Security detail, package delivery and non-military reconnaissance work could all be carried out by drones and it is with these purposes in mind that researchers from Sheffield University have just created the first ever 3D printed drone, which, they say, can be fired off for a material cost of just £5.50 in less than a day.
The 1.5 metre wide prototype UAV was created on a Stratasys Fortus 900 MC FDM device and completed its first test flight as a glider. The next step is to develop an electronic ducted fan propulsion system that they can incorporate into the airframe, which can then be controlled using GPS by a user wearing goggles that give them a first person view from the drone.
Additive Manufacturing Development Engineer in the group Mark Cocking explains:
All parts required for the airframe can be combined onto a single build within our Fortus 900, taking less than 24 hours with ABS-M30 material.
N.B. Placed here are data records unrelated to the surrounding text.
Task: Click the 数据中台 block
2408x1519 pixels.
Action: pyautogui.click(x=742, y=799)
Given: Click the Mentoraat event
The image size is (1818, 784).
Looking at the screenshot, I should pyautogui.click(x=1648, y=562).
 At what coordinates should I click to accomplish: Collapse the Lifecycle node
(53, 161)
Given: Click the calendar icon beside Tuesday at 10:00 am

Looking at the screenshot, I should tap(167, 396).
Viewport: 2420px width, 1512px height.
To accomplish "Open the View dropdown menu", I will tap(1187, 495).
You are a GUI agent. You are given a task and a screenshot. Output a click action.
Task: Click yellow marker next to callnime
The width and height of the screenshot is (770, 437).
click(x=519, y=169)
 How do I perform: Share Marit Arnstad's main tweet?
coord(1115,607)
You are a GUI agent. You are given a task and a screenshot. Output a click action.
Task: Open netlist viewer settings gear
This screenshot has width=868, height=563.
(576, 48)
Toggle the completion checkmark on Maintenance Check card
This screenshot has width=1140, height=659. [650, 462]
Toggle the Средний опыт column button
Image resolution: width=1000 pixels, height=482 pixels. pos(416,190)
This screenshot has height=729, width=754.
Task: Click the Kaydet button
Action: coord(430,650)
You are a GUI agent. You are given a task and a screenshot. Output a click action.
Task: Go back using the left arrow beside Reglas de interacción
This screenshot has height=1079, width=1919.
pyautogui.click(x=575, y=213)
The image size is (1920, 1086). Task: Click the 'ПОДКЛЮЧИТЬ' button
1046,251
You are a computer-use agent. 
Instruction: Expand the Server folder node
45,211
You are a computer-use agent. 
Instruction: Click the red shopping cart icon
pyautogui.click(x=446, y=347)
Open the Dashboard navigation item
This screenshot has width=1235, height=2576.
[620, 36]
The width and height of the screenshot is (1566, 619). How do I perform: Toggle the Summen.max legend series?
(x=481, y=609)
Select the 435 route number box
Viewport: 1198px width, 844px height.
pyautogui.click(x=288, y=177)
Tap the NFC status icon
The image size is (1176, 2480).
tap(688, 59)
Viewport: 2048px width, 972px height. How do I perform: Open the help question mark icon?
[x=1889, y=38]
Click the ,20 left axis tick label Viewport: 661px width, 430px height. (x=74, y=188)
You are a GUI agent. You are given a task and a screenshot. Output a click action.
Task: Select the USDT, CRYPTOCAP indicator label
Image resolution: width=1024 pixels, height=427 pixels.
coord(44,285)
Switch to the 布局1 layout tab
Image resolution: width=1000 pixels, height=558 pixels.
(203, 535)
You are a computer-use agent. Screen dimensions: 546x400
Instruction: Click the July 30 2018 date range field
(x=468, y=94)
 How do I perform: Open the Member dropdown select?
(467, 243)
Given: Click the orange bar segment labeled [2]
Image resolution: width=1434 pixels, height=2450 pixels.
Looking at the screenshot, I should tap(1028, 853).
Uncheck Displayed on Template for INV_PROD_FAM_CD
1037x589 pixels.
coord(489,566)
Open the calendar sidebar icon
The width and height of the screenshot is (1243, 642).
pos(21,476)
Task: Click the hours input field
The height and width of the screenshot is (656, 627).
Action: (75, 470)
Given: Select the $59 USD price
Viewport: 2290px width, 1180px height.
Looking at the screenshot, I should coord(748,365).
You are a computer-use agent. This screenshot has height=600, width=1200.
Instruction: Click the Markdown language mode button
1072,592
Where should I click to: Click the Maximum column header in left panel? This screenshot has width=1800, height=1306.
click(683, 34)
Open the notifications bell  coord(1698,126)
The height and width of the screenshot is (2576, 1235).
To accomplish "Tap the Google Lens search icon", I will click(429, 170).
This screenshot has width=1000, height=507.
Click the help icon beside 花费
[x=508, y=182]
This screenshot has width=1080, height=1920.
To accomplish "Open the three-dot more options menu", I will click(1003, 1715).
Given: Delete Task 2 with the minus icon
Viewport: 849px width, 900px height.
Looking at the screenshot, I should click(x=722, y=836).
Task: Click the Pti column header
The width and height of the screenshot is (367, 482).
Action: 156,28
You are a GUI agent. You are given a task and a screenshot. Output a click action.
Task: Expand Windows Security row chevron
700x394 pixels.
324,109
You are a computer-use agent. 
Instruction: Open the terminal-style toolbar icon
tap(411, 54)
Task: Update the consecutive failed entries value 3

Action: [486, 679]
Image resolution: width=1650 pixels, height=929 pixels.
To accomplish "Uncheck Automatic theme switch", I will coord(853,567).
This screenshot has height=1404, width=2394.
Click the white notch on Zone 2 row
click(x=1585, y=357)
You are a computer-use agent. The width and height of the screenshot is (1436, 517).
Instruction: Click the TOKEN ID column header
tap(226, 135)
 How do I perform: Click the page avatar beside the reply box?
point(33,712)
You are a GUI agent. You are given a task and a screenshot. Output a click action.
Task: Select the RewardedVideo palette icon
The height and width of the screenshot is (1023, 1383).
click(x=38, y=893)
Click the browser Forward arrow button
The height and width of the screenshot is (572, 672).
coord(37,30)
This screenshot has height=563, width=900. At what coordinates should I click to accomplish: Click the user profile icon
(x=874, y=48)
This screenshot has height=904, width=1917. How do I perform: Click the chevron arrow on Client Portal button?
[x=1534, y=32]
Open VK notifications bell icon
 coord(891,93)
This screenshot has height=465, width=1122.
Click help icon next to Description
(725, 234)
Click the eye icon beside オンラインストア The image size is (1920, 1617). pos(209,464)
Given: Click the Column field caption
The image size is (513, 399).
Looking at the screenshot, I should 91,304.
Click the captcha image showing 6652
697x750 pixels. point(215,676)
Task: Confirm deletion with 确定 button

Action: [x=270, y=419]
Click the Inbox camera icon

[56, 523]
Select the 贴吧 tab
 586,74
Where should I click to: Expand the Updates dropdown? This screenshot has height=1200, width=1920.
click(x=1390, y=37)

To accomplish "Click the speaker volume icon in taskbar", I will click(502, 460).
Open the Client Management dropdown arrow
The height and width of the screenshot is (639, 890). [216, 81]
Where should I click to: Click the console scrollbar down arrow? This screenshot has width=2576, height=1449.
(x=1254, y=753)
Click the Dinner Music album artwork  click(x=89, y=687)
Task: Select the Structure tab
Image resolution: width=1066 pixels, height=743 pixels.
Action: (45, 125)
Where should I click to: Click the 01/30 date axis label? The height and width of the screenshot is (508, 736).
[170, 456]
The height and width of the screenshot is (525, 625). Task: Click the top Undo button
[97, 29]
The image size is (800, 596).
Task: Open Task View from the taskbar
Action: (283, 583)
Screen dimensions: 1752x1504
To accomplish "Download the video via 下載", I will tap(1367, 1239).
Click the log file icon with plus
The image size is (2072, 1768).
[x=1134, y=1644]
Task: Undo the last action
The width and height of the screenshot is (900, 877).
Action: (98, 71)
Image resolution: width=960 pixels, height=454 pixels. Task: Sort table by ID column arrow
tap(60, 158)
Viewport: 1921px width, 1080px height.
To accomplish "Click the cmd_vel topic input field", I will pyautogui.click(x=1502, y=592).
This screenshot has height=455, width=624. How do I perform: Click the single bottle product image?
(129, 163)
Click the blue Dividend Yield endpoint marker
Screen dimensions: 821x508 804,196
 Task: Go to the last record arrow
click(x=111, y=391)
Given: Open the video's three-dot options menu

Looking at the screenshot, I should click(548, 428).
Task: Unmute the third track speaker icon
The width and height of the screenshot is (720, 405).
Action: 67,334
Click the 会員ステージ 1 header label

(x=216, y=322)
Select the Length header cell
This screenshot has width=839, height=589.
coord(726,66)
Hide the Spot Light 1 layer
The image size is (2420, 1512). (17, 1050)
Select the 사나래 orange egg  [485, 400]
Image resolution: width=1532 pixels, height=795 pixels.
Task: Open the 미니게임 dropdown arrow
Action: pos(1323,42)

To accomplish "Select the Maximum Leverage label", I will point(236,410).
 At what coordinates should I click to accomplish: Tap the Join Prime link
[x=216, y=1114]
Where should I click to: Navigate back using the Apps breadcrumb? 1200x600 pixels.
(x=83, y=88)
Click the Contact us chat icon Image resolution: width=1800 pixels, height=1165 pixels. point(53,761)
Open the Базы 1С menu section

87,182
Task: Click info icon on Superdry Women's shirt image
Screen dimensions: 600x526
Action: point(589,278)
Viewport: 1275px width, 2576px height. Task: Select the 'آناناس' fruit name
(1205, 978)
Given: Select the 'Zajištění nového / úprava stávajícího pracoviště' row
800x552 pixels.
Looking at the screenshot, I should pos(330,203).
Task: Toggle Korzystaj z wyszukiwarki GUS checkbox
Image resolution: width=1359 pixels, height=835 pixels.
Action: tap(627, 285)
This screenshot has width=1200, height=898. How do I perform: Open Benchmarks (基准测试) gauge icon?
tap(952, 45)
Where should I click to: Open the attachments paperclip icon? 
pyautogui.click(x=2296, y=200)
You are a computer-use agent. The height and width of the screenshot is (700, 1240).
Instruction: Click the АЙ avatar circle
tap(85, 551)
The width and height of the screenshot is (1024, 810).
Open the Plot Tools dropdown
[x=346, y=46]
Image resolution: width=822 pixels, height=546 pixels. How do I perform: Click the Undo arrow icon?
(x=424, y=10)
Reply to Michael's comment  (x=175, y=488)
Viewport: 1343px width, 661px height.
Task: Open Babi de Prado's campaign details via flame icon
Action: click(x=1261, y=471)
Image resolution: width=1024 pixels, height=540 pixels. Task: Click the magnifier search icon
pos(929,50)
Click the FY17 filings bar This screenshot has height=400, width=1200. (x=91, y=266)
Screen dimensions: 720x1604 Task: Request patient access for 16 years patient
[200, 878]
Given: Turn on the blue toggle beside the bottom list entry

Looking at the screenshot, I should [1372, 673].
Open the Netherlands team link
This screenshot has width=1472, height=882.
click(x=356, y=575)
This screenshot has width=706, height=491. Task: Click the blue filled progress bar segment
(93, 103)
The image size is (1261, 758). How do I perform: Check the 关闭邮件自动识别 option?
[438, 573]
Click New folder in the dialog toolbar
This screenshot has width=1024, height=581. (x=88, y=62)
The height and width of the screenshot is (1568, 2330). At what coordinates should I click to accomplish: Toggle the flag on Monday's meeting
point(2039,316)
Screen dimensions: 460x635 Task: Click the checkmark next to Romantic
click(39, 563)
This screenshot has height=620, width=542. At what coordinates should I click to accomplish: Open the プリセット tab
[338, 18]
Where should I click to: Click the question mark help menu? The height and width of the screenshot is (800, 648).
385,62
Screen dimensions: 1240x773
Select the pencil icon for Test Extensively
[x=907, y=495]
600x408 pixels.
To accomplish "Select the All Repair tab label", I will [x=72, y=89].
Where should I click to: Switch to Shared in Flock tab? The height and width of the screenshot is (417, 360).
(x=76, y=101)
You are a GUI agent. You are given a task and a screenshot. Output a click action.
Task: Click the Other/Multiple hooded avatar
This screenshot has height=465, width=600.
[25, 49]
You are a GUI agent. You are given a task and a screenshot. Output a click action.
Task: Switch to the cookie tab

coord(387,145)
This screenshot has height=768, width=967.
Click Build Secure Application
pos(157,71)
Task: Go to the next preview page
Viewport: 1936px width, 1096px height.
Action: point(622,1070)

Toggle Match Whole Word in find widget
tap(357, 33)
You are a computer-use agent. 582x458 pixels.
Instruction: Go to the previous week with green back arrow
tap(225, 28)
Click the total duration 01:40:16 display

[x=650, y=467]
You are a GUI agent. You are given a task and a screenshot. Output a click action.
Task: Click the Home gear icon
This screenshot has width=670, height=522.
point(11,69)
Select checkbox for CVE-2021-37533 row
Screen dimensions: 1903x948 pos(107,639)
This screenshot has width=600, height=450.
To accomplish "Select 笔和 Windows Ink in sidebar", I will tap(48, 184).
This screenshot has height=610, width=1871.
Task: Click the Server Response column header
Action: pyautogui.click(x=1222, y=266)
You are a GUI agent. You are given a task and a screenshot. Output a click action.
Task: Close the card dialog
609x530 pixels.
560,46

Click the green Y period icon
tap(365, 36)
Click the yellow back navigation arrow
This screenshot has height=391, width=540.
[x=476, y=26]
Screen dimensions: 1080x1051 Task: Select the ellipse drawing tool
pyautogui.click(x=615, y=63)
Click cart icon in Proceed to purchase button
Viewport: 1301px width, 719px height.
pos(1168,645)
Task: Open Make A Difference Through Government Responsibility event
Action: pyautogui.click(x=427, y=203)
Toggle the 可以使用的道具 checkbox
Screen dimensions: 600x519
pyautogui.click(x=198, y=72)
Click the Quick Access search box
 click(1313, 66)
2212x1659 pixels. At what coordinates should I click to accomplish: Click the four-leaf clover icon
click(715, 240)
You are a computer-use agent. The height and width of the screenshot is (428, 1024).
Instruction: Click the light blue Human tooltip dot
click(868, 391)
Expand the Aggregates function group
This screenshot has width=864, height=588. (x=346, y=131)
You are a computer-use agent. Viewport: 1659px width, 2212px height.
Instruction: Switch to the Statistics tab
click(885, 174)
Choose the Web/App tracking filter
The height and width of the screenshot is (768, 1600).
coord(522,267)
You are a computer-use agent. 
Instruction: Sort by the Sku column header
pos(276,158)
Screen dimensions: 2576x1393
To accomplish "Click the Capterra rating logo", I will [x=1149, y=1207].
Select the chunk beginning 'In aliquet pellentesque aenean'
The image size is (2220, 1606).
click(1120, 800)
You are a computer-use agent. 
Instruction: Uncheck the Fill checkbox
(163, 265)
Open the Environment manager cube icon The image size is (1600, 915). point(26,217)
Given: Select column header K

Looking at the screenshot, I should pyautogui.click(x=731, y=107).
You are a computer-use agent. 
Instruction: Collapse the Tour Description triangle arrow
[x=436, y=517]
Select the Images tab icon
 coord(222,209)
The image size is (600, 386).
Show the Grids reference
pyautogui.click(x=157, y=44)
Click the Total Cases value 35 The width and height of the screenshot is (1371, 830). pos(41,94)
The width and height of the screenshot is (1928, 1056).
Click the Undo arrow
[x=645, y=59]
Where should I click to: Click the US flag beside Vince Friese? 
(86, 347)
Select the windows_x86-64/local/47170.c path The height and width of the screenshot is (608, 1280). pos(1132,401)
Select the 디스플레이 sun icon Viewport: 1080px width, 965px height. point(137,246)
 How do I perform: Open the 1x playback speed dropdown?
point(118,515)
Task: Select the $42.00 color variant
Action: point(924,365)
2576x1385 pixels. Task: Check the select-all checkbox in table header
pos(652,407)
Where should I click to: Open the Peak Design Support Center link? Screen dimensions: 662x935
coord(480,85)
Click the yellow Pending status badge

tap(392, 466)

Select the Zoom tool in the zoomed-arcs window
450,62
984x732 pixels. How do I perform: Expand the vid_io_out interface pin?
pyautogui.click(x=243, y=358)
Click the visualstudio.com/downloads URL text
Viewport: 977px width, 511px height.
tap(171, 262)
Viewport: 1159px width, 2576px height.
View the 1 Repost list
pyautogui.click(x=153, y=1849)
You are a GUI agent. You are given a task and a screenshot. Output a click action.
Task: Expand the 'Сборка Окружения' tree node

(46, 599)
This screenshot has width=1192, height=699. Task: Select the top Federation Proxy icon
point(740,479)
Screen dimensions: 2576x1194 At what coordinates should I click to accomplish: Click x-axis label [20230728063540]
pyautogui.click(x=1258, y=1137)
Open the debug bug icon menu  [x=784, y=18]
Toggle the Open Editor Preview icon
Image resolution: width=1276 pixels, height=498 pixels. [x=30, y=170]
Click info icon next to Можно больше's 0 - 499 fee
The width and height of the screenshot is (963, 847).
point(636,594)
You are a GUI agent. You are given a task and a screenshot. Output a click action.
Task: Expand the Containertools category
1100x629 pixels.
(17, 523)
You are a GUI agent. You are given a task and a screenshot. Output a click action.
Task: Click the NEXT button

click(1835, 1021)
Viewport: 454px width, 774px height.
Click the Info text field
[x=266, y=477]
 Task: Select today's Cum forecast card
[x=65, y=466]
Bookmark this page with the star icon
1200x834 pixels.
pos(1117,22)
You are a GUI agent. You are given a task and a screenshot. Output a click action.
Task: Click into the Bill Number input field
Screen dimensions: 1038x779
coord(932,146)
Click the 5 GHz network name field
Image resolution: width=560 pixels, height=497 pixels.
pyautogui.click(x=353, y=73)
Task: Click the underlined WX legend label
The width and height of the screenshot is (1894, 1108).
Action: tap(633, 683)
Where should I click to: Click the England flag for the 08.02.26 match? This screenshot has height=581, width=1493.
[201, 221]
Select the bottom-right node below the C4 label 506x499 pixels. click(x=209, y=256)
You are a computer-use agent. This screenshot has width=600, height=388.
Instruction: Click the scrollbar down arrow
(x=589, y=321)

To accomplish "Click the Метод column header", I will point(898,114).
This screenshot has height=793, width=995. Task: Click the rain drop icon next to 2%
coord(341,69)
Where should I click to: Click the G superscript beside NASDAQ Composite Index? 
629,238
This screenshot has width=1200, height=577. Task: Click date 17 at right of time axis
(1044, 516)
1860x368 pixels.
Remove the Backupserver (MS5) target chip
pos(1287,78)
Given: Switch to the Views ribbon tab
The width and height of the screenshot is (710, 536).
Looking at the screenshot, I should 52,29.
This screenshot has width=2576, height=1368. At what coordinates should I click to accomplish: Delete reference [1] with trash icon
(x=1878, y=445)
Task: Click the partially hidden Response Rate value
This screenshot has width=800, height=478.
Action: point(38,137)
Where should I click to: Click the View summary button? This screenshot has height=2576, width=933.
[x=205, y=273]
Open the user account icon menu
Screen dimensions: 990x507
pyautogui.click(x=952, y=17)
Before design for additive manufacturing optimisation, this airframe would take over 120 hours to produce.
Project leader Dr. Garth Nicholson further explains the team’s plans for the UAV:
Following successful flight testing, we are working to incorporate blended winglets and twin ducted fan propulsion. We are also investigating full on-board data logging of flight parameters, autonomous operation by GPS, and control by surface morphing technology. Concepts for novel ducted fan designs are also being investigated.
They are also investigating the possibility of printing the drone in nylon instead of the thermoplastics currently used that, while adding nothing to the 2 kg weight, will make the UAV 60% stronger.